Stored data:
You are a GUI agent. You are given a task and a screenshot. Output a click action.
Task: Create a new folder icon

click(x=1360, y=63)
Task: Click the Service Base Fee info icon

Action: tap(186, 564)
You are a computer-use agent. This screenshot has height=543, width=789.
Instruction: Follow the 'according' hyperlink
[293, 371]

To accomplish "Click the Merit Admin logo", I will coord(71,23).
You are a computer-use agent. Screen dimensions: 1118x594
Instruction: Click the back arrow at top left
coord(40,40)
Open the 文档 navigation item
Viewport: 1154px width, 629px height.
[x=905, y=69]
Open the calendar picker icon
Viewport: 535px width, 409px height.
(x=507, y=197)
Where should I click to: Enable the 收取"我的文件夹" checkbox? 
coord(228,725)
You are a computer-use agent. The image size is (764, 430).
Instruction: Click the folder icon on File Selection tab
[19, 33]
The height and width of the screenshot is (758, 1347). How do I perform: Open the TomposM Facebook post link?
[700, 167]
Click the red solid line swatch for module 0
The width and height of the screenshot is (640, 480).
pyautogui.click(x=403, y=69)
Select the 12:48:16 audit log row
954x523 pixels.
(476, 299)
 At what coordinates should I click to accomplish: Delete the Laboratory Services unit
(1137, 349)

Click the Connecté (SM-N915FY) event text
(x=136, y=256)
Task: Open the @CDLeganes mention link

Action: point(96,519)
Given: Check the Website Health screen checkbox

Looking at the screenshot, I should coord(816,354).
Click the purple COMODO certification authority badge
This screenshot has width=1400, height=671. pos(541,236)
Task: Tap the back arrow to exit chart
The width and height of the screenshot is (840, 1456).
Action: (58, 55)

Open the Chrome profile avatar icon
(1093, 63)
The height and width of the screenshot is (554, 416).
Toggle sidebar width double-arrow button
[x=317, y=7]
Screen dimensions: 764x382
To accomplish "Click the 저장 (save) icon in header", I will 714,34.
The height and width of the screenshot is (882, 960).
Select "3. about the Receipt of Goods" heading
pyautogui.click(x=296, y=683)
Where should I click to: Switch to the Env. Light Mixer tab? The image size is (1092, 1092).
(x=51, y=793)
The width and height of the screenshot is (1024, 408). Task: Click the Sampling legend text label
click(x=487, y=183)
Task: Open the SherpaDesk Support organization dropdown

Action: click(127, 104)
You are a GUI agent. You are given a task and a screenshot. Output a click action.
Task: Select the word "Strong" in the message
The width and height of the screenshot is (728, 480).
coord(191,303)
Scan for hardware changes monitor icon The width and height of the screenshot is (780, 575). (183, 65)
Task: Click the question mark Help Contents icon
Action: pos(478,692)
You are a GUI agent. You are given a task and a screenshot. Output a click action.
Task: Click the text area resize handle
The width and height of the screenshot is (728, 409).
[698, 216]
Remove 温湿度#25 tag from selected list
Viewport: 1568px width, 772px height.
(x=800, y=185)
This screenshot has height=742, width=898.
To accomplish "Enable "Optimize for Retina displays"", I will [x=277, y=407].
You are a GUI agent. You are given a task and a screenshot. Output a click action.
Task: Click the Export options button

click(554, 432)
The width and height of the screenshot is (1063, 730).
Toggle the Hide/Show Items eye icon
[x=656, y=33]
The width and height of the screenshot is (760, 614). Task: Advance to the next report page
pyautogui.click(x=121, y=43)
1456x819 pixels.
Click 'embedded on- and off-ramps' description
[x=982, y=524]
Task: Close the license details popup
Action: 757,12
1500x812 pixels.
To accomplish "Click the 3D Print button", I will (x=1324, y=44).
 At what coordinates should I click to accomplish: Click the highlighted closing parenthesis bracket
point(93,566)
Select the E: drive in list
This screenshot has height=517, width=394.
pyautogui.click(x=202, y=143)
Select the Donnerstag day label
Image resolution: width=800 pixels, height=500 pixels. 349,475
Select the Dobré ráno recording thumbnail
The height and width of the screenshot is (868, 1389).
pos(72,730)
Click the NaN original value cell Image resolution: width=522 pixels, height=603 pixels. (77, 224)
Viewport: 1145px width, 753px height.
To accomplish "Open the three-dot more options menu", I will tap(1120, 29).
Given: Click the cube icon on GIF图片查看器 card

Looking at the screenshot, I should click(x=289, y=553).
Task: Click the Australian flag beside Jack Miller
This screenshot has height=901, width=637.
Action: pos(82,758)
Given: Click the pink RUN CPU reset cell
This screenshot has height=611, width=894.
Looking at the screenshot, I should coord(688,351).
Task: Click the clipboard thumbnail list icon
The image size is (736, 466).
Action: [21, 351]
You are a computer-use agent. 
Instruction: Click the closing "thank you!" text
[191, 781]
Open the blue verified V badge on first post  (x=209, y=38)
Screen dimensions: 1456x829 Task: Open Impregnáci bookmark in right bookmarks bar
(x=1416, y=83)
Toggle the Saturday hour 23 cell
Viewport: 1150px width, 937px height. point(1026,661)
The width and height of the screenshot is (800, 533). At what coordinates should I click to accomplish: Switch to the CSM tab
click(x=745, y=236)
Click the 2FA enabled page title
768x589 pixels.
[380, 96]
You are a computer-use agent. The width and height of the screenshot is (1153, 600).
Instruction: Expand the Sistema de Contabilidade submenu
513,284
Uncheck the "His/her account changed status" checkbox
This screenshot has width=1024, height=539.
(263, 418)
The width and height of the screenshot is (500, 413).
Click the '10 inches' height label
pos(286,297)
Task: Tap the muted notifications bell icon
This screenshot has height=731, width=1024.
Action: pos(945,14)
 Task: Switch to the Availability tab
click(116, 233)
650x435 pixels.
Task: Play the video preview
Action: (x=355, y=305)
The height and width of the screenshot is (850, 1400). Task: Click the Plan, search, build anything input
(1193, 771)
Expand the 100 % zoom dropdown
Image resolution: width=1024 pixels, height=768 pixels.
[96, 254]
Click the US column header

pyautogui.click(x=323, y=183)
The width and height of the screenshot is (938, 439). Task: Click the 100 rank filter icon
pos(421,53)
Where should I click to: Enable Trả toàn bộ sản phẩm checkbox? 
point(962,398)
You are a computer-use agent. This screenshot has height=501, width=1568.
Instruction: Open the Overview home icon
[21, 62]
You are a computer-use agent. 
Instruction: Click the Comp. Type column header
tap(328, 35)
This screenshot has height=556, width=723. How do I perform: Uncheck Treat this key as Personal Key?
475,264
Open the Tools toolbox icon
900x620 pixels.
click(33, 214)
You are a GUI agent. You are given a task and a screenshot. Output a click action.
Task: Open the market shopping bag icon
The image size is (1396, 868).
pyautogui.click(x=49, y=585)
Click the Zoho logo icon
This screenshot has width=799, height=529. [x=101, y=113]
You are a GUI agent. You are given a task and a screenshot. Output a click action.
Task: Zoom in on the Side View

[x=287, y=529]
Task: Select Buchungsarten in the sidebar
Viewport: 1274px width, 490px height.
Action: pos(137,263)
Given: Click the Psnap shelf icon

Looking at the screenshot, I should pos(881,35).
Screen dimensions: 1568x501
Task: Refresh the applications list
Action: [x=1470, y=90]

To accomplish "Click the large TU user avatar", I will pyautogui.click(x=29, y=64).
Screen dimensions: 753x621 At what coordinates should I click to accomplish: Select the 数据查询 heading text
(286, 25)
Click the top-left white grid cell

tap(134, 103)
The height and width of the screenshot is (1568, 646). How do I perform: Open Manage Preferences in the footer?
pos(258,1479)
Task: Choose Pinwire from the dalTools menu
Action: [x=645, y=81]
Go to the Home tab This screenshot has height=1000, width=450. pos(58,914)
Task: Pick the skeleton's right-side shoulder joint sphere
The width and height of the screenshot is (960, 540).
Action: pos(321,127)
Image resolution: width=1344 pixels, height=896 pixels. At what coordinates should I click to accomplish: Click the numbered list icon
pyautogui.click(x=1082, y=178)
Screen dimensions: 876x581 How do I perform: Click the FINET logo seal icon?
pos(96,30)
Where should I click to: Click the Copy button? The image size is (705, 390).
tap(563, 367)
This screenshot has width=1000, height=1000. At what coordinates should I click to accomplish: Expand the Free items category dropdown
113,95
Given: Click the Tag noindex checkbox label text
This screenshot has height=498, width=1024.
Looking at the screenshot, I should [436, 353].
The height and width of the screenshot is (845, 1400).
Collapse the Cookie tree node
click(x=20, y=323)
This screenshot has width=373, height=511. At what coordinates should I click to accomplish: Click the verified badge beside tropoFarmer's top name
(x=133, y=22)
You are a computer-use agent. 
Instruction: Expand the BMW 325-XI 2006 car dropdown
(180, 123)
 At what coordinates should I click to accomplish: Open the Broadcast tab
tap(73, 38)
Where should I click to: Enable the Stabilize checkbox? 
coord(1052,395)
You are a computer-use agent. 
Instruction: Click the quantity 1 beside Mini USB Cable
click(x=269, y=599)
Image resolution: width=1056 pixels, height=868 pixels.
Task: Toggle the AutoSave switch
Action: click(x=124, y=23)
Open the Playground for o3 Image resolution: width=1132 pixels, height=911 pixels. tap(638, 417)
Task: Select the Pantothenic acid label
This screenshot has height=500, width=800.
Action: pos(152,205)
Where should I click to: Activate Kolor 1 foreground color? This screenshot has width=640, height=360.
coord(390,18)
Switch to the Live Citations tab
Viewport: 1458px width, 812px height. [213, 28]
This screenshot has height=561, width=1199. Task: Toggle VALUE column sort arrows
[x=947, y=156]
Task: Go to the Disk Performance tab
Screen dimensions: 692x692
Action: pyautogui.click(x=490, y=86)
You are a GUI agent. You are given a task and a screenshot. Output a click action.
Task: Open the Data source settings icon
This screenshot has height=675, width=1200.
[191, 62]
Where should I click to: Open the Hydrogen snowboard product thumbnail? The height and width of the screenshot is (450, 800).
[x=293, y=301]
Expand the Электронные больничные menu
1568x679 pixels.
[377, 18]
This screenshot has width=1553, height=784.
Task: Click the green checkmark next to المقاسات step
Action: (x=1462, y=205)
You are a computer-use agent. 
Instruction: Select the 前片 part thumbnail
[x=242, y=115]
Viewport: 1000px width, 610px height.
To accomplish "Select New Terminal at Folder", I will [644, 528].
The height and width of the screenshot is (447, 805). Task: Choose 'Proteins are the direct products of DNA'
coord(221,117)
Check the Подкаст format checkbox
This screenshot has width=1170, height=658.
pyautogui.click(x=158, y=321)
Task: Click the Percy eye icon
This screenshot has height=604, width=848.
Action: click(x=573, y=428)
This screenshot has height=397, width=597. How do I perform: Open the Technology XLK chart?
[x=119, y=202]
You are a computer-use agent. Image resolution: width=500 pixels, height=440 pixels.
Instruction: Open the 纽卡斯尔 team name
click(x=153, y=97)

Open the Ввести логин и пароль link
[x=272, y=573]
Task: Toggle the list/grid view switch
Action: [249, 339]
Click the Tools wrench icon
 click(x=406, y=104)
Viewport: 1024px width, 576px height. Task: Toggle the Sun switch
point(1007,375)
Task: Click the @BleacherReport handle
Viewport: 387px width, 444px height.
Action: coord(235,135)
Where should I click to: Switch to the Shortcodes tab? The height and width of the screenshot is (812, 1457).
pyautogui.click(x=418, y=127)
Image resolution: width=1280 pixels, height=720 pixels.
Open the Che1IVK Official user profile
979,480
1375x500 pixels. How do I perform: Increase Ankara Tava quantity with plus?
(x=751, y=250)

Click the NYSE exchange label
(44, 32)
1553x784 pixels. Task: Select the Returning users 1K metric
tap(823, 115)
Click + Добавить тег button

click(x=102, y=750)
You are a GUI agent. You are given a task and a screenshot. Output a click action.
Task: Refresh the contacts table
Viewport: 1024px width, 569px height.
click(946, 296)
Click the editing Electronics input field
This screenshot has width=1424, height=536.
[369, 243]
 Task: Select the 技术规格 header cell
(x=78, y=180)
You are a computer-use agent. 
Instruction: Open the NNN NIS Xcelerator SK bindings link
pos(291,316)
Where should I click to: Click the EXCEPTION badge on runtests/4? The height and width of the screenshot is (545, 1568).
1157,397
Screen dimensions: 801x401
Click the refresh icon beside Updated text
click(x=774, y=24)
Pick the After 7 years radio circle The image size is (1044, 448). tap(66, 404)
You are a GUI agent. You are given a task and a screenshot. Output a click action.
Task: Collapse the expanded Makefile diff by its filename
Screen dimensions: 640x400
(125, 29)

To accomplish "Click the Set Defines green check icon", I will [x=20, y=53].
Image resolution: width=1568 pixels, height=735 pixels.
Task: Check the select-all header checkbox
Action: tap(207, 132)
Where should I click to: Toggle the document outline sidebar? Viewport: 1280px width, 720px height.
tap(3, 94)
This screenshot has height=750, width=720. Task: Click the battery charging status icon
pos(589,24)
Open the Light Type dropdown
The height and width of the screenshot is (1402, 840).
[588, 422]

- **Description of the task**
Write out exactly the lines that fall from the line with "At what coordinates should I click to accomplish: Delete" to the line with "Screen dimensions: 764x382" in the records above, keeping both ends.

- **Answer section**
 At what coordinates should I click to accomplish: Delete the Laboratory Services unit
(1137, 349)

Click the Connecté (SM-N915FY) event text
(x=136, y=256)
Task: Open the @CDLeganes mention link

Action: point(96,519)
Given: Check the Website Health screen checkbox

Looking at the screenshot, I should coord(816,354).
Click the purple COMODO certification authority badge
This screenshot has width=1400, height=671. pos(541,236)
Task: Tap the back arrow to exit chart
The width and height of the screenshot is (840, 1456).
Action: (58, 55)

Open the Chrome profile avatar icon
(1093, 63)
The height and width of the screenshot is (554, 416).
Toggle sidebar width double-arrow button
[x=317, y=7]
Screen dimensions: 764x382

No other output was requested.